Governments do not like limits on their authority.  Such was in the case in 1933 when Roosevelt implemented Keynesian programs to bring the US out of the Great Depression.  So, FDR issued Executive Order 6102, which opened the door for many government spending programs that required massive creation of still more dollars and debt.  The national debt under FDR’s 12 years in the White House increased 11.5 times.

Here’s the problem with gold standards: governments are involved, which means that eventually the paper holders will get the short end of the stick.  FDR called in gold April 5, 1933 at $20.67 an ounce, but the following January the Gold Reserve Act raised the official price of gold to $35 an ounce, a 75% devaluation of the paper dollar.  Of course, effective with Executive Order 6102 by 1935 only foreign governments could redeem paper dollars for gold.

I and four others persons recently commented on the gold standard on Bill Martinez Live.  My comments are in the first podcast.  I recommend Joe Cobb’s comments in the second podcast. (Second interviewee in second podcast.)

Joe served as an economic adviser to Congressman Ron Paul and wrote the Gold Bullion Coin Act of 1985, which permits the US Mint to manufacture and sell American Gold Eagles and American Silver Eagles.

As one commentator said, and I agree, it is unlikely that the US will return to the gold standard.  However, if the government is forced–and it will have to be forced–to move to a monetary system that involves gold, don’t be fooled into holding paper receipts.  Go for the physical gold.

5 Responses to “Gold Standard not a panacea”

  1. Prime Investor

    The more the currency wars and trade wars intensify, the more likely it will be for the BRICs to surprise us with a gold-backed reserve currency or, at least one of their currencies could be gold backed.

    As the eurozone engages QE, I think we might as well be ahead of a new gold bull market. This is the first time I get this feeling since the crash in April 2013.

  2. Sam

    When people talk about backing a currency with gold, one wonders how much they have learned from history. This was a system that benefited bankers.

    Suppose instead of “backing the dollar with gold” the inverse idea were to be considered, that of “backing gold with the dollar.” In other words, monetizing an ounce of gold with a stable exchange rate in terms of dollars.

    For this to be effective, the rate would have to be set higher than the melt value, i.e. the monetized coin would be a token or in other words fiat form of money.
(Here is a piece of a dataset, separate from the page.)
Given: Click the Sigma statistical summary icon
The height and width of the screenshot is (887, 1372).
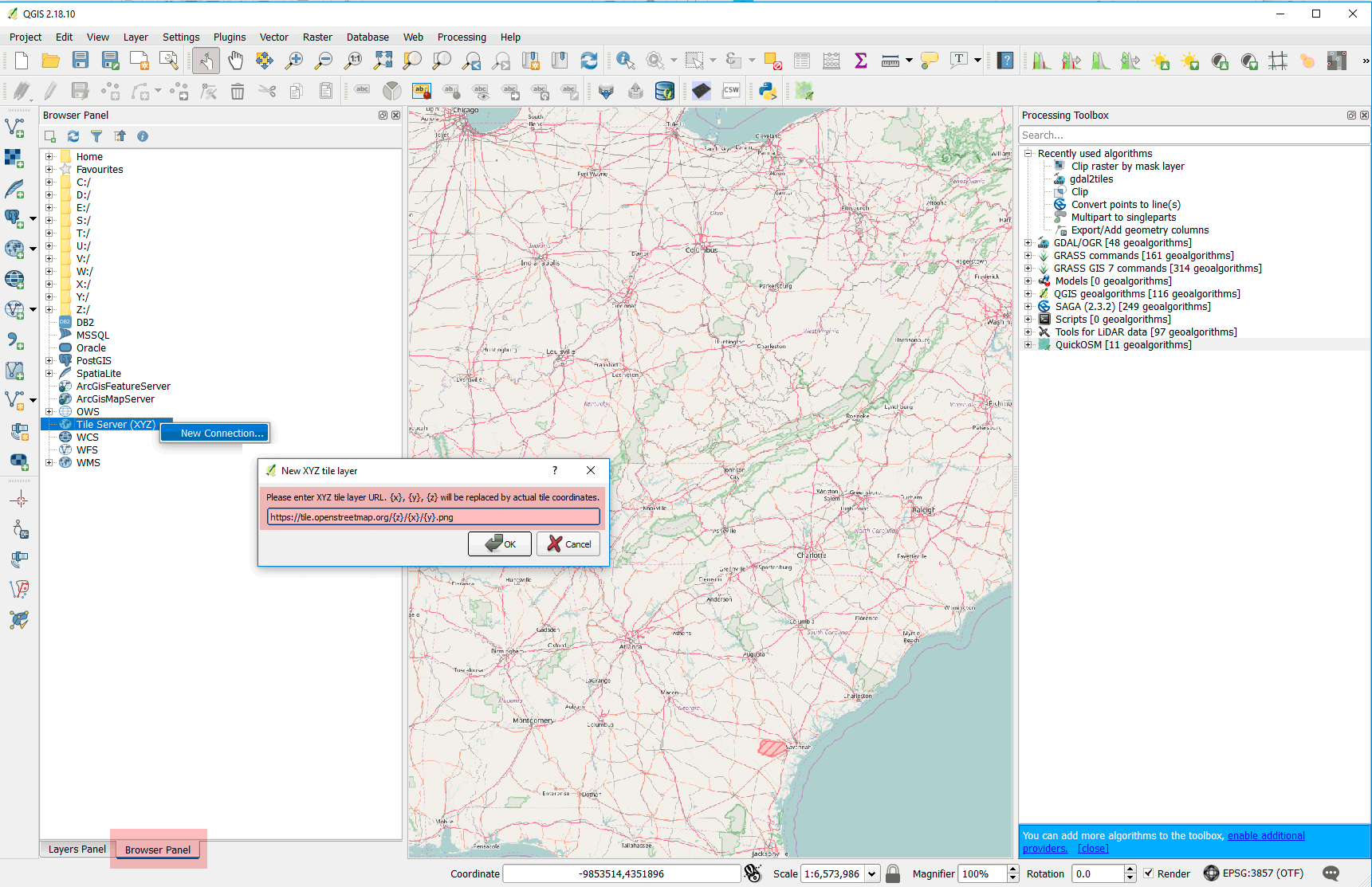Looking at the screenshot, I should click(x=861, y=61).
The advantage is that the downside risk of holding the token money is reduced because of the intrinsic value of the metal (in that forming the coin requires energy and thus the coin represents stored energy).

    The failure of all previous token coins was the marked face value. As soon as the melt value of the coin exceeded the face value by very much, the coins ceased to circulate.

    This defect can be avoided by providing in the establishing law a provision for a market driven means of moving the dollar exchange rate upwards whenever inflation were to make the minting of the coins uneconomical.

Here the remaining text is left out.